Text Box: Actor dies hours after closing of SLC play

Mortality tale: One of Eric Tierney's lines was, 'None of us may be around next summer'
By Ellen Fagg 
The Salt Lake Tribune 

Actor and writer Eric Tierney died early Monday, just eight hours after the final performance of "Love! Valour! Compassion!" a play in which he had a starring role. Tierney, who was 26, died of liver failure associated with hepatitis B. 
Tierney performed last week in the first four shows of Wasatch Theatre Company's production at Rose Wagner Performing Arts Center before he fell ill and was admitted to the hospital on Thursday. Director Jerry Rapier, who filled in for Tierney as Perry, one of eight gay New Yorkers in the play, joined about three dozen friends and family members who gathered at LDS Hospital on Sunday evening to say goodbye. 
At the hospital, one line from "Beautiful Dreamer," the song that opens the play's second act, kept running through Rapier's mind: "Gone are the cares of life's busy throng." 
"In theater, you spend such a concentrated period of time together, you become a family," said Rapier, who had invited Tierney to audition for a role in Terrence McNally's play set in the mid-1990s about the AIDS generation. "To be doing a play about paying attention to your life because you don't know when it will end - well, all of these lines came to mean so much all of a sudden. There's a line that Perry says: 'None of us may be around next summer.' " 
Tierney, a graduate of West Jordan High School and the University of Utah's Acting Training Program, wrote an events column, "The Gay Agenda," as well as theater reviews and arts stories for Salt Lake Metro, the biweekly gay and lesbian newspaper. He had performed in local shows, notably the Salt Lake Acting Company's 2002 production of "Big Love," but his current role marked a return to the stage after several years away. "It renewed his passion for acting," said his mother, Lee Ann Tierney, of Butte, Mont., who in a phone interview on Monday recalled the witty name of a play her oldest son had written and performed in during junior high: "A Murder with a Twist of Lemon." 
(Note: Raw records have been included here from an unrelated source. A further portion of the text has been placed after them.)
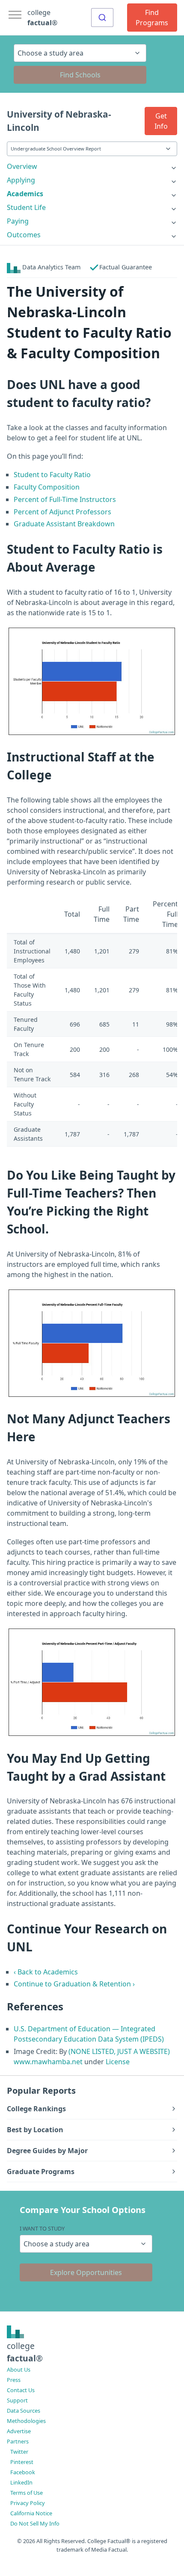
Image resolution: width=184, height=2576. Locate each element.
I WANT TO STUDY (42, 2228)
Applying (21, 180)
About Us (18, 2369)
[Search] (102, 17)
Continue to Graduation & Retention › (74, 1984)
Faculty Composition (47, 487)
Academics (25, 193)
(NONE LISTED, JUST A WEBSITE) (119, 2051)
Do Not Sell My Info (34, 2523)
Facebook (22, 2472)
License (118, 2061)
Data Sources (23, 2410)
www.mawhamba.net (48, 2061)
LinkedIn (21, 2482)
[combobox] (102, 17)
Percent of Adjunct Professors (62, 511)
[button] (161, 121)
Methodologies (26, 2421)
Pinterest (21, 2462)
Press (14, 2380)
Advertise (19, 2431)
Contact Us (21, 2390)
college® (25, 2352)
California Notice (31, 2513)
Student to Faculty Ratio (52, 474)
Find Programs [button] (152, 17)
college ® (42, 17)
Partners (18, 2441)
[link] (92, 166)
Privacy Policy (27, 2503)
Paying (18, 221)
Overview (22, 166)
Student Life (26, 207)
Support (17, 2400)
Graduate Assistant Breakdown (64, 523)
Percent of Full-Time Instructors (65, 499)
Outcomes (24, 234)
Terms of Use (26, 2492)
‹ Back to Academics (46, 1972)
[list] (92, 166)
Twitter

The oldest of four children, Tierney was the ringleader in the family's parade who enjoyed teasing and prodding his two younger brothers, Chris and Kyler, and sister, Carey. He liked to direct his siblings in acting out a favorite cartoon, "Thundercats," his mother recalled. When his sister interviewed him for a high school paper last year, Tierney said what he wanted to be remembered for was "being good to his family, whom he loved." 
Throughout the day Monday, friends and family remembered the jokes he told in an Irish brogue, or the deadpan delivery that underscored his wicked sense of humor. In the hospital, when friends repeatedly asked the dying man what they could do for him, Tierney found the joke. "Well," he said. "Are you using your liver?" 
That wit was on display even in the song he liked to sing in his rich baritone on karaoke outings, "Mack the Knife," written by Kurt Weill for the 1920s-era "Threepenny Opera," the kind of song you might expect to hear from a 66-year-old, not a 26-year-old. 
"Being 26 years old, he had so much energy and enthusiasm," said Michael Aaron, Tierney's editor at SLMetro. "He was constantly bombarding himself with so many things. He wanted to be in so many different productions, wanted to volunteer, wanted to help all of his friends be bigger and better stars. He was constantly filling his plate up with more and more things to do, then trying to figure out how to get things done." 
He was motivated by Utah voters' passing of Measure 3, the constitutional amendment banning gay marriages, to become more vocal about politics, and was working with two friends on a documentary, "I Can't Believe It's Not Marriage." For a time, he even considered attending law school, but his role in "Love! Valour! Compassion!" rekindled his desire to act. 
"The dude had an unnatural disposition to be natural," said Lane Richins, a longtime friend who attended acting classes with Tierney at the U. "The guy could take a role, and no matter what it was, he could make it seem like a regular person. He would just tear into any role he had, like a wolf on meat." 
He was kind, too, Richins said, recounting one night back in their freshman year, when Tierney had driven all the way from home in West Jordan to a party. Once he arrived, about 2 a.m., he found Richins was drunk, and so he tucked his friend into bed, told him a bedtime yarn, and then drove across the valley to go home. 
Tierney and another friend, Pearce Danner, used to joke about how they planned to grow old together, a pair of crotchety old men bothering the nurses in the retirement home. "He was proficient in things from politics to wine to books to musicals, just everything," Danner said. "He and I could have an argument about something I thought I was well-versed in, and he put me to shame." 
And so early Monday morning, as Tierney's brain was swelling as a result of liver failure, Danner took his turn in the hospital room to sing his farewell, cheesy songs the pair had sung with their friends so many times, songs such as "America," the old Simon and Garfunkel song, and "Thank You for Being a Friend." 
Just another friend, dying too young. Gone are the cares of life's busy throng. "For those of us involved in the play," director Rapier said, "we found some comfort there, that he had found himself again."